Она же ничего не знает, — в башке проскочило, ожгло, — и значит, не узнает никогда, если, конечно, только ты… и значит, ничего и не было, почти… так, перебой в сети, скакнуло напряжение, но это смех, решаемо, соединить концы, слепиться, склеиться, и снова потечет ваш общий ток, такой же, — скрутил кишки ему соблазн зашить в кармане, в брюхе, спрятать, проглотить… — нет, нет, не выйдет, друг, дело не в девке, нет, не во вчерашней шалости — нет, это как судить серийного убийцу за кражу водки из ларька, три вышки ломятся, прижизненное, тут-небытие, уже-не-жизнь без Нины, а приговаривают только к трем годам колонии… и все бы хорошо, вот можно жить, дышать, но только давит изнутри, не прогорев, не растворившись в восторге неподсудности, вот это знание, что есть еще другие эпизоды, и ноги сами несут в знакомый кабинет: «Ну что пришел, урод? Свободен, больше не задерживаю, не слышу, что ты там мычишь… признание? Совсем ополоумел? Иди гуляй, Федот, чужого не бери… что ж мне метлой выгонять тебя отсюда?»…
Она его-то, может, и узнала, хотела узнать, но сам себя не узнавал он — человека, семь лет назад тому поклявшегося, что наша жизнь пройдет, а «это» не сгорит. Они и сами не заметили, как начали быть порознь: она решала без него, впускала в свою жизнь чужое существо, чужую кровь, как будто Эдисона уже не содержалось в плане ее мира.
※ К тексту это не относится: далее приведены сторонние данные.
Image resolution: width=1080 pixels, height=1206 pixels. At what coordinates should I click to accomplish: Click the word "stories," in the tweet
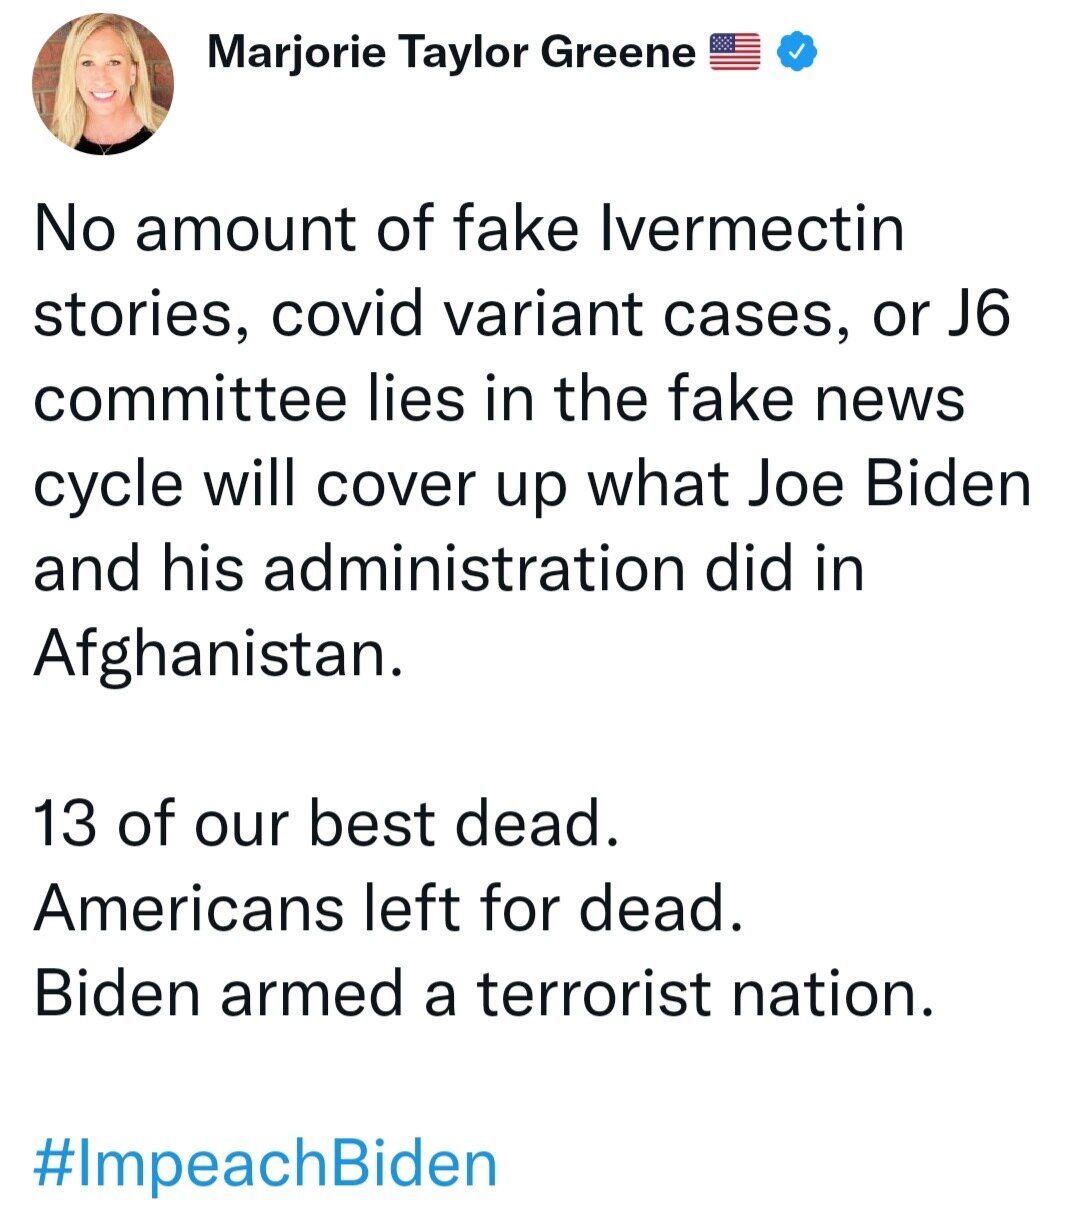[141, 314]
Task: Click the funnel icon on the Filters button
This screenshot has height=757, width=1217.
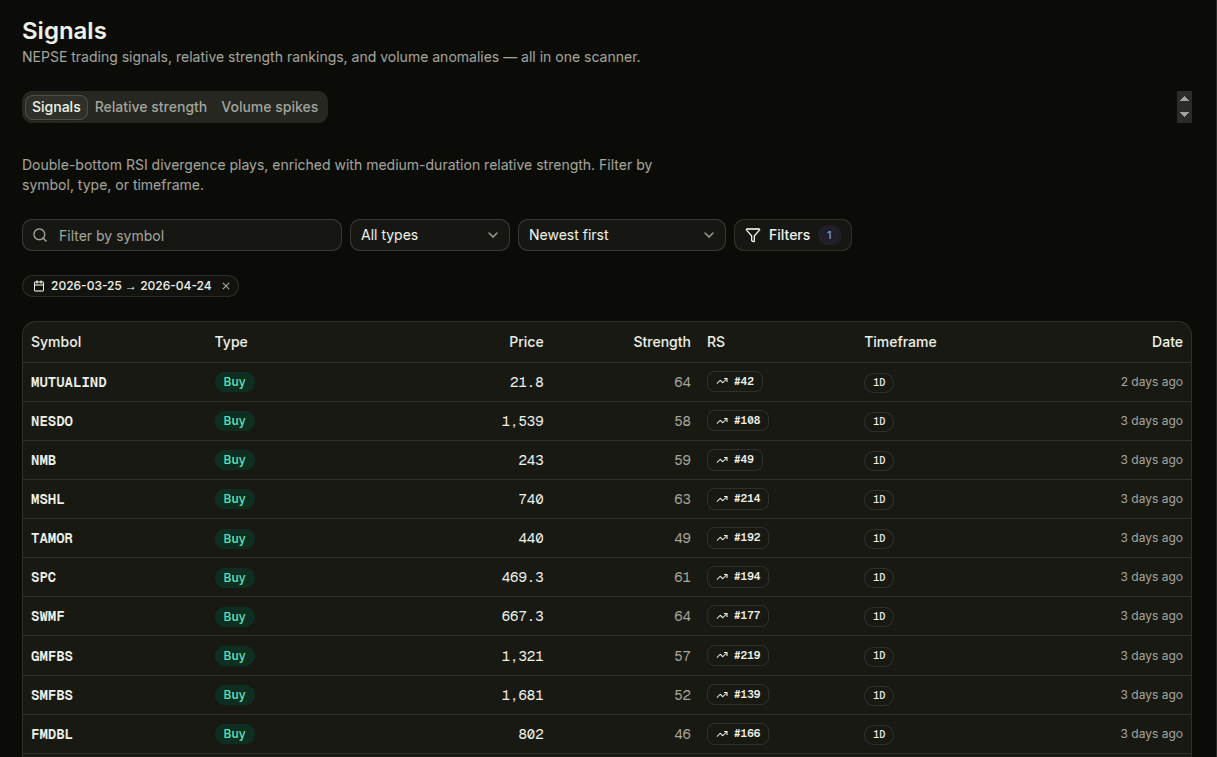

Она стояла перед ним сейчас, как будто тоже скованная вещим чувством окончания «этого», вот с этим чугуном, привязанным к ногам, вот с этим неподъемным камнем опекунства, усыновления, псевдоматеринства; как по барханам, с крабьей скоростью они друг к другу подползали, и в трудном, проржавевшем их, скрипучем соединении не было чудесной прежней пригнанности, силы, вот этой совершенной полноты взаимного проникновения, когда оба подобны складному ножу и каждый в нем — и рукоять, и лезвие одновременно.
С какой-то старческой подслеповатой исполнительностью двух дальних родственников на похоронах еще одной седьмой воды на киселе они взаимно ткнулись занемевшими губами в губы: Камлаев — обмирая от своего бесправия и самозванства, а Нина — будто бы уже готовая стоять на опекунской, материнской своей правде до последнего.
Камлаев сел, поставил ее перед собой, как октябренка, который должен рассказать заученный стишок, держал ее руки в своих, пустых и воровских, и пальцы Нины протекали сквозь его пустой водой, песочным изнуряющим терпением.
— Ну, когда ты приехала? Это что же такое? Вот эта подпольная жизнь, с вот этими шпионскими исчезновениями? Мне кажется, ребенка надо показать врачу: сбегает из дому, невесть где шляется… что это за склонность такая открылась — бродяжничать? — Он веселился с ноющими скулами. — Ну, как там Тома, Тома из детдома? Которая конфеты в одиночку сожрала? Большие шоколадные конфеты.
— Тебе жалко конфет?
— Конечно, жалко, я же идиот, все идиоты любят шоколад. А Томочка со мной не поделилась. Как ты могла — со мной не посоветовавшись? — и мгновенная мерзость закружила при этих словах: ее поставил, Нину, перед собой сейчас оправдываться… в чем?.. прямо курс молодого бойца — бей первый, обвиняй, обрушь.
— Я знаю… — нехороший смешок, неестественный, злой.
— Что ты знаешь?
— То, то. Что ты об этом думаешь.
— Нет, погоди. Я понимаю: их обворовали, обворовали крупно — на родительские поцелуи перед сном, на бабушкин пирог с капустой, на личную неповторимую историю. Но я не хочу все равно, не могу, мне не нужно чужого. Послушай, я перед тобой страшно виноват, в том, что тебя заставил думать, что это ты передо мной виновата. Что ты не можешь мне… что все усилия прахом. Но это не решение, Нина, вот эта девочка, конфетная маньячка, — не решение.
— К каким мы только врачам ни обращались, все разводят руками, пеняют на Бога — не дал. — Она заговорила принужденно, сомнамбулой, будто поставили пластинку. — А потом я спросила: не дает — почему? для чего? Вот как же это не дает? Дает! Вон Тому дает, вон их сколько — бери. А если не возьмешь, то ей не жизнь, конец. У нее же совсем никого. И вот у меня никого. Вот у нас, — она взглянула с жалкой бессильной надеждой: так можно говорить теперь — «у нас»?